Are you bullish, bearish, or neutral?
That’s the question asked by the AAII, which has been conducting weekly market-outlook surveys of its members since 1987.
The bull/bear spread is the bullish percentage of the answers minus the bearish percentage of the answers. For instance, if 30% are bullish, but 50% are bearish, then the bull/bear spread would be 30%-50%=-20%. Since investor sentiment is very votalile, the 8-week moving averaging is used to smooth out the kinks. The AAII has 20 years of data with which we can study the relationship between investor sentiment and stock market return.
Current low investor sentiment is significant because there were only six instances (excluding this one) when it was below -15%. And only two instances when it was below -20%.
How does bearish investor sentiment relate to stock market return?
I used the small sample of six prior occasions when the bull/bear spread was below -15%. I then studied the subsequent one-year returns by the S&P 500 and the Fama/French Small Cap Value Benchmark Portfolio. The result is displayed in the table below.

◆ **To do**
Edit the passage on investor sentiment from "That’s the question" through "stock market return.", putting "sentiment spread" wherever "bull/bear spread" appears.

◆ **Recorded data**
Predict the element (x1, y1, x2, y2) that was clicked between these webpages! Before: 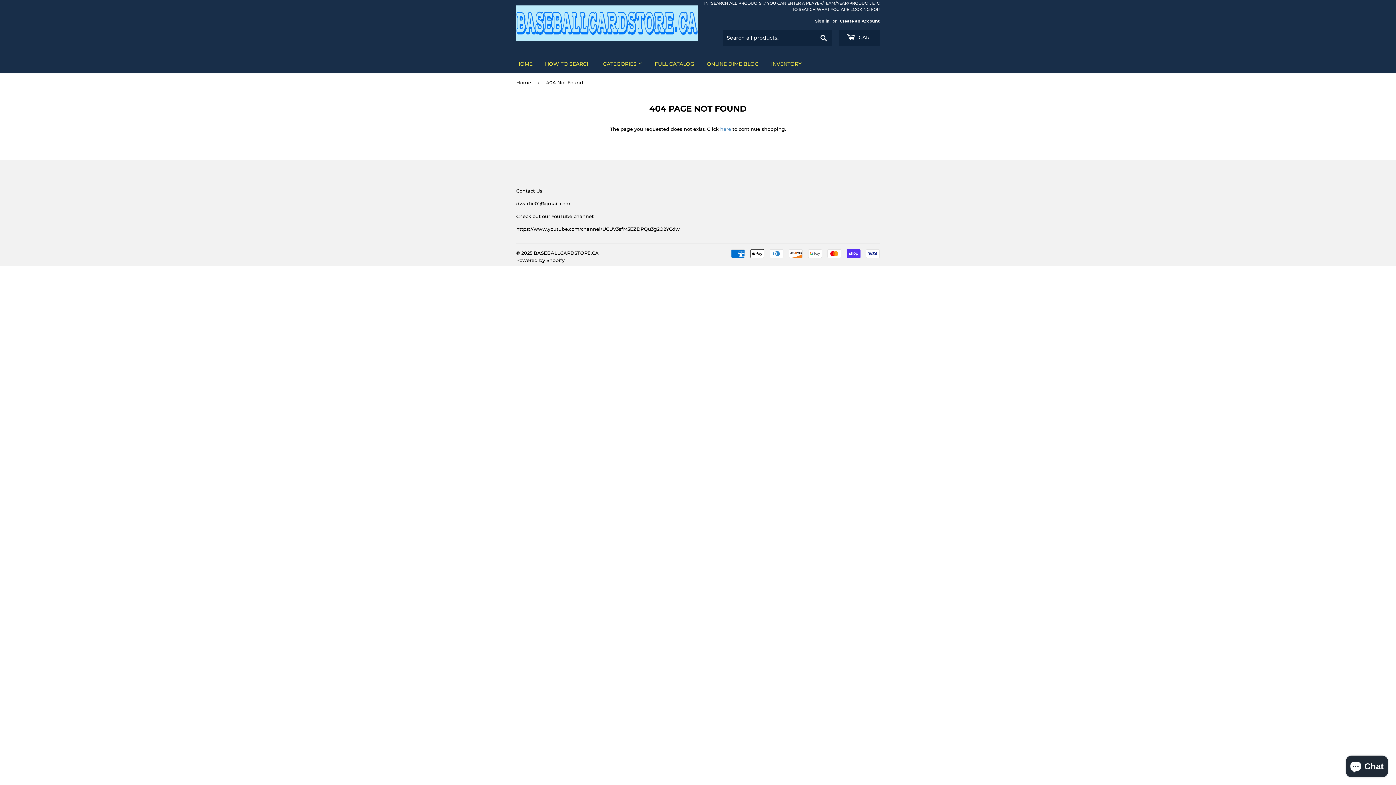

◆ **Exercise solution**
That’s the question asked by the AAII, which has been conducting weekly market-outlook surveys of its members since 1987.
The sentiment spread is the bullish percentage of the answers minus the bearish percentage of the answers. For instance, if 30% are bullish, but 50% are bearish, then the sentiment spread would be 30%-50%=-20%. Since investor sentiment is very votalile, the 8-week moving averaging is used to smooth out the kinks. The AAII has 20 years of data with which we can study the relationship between investor sentiment and stock market return.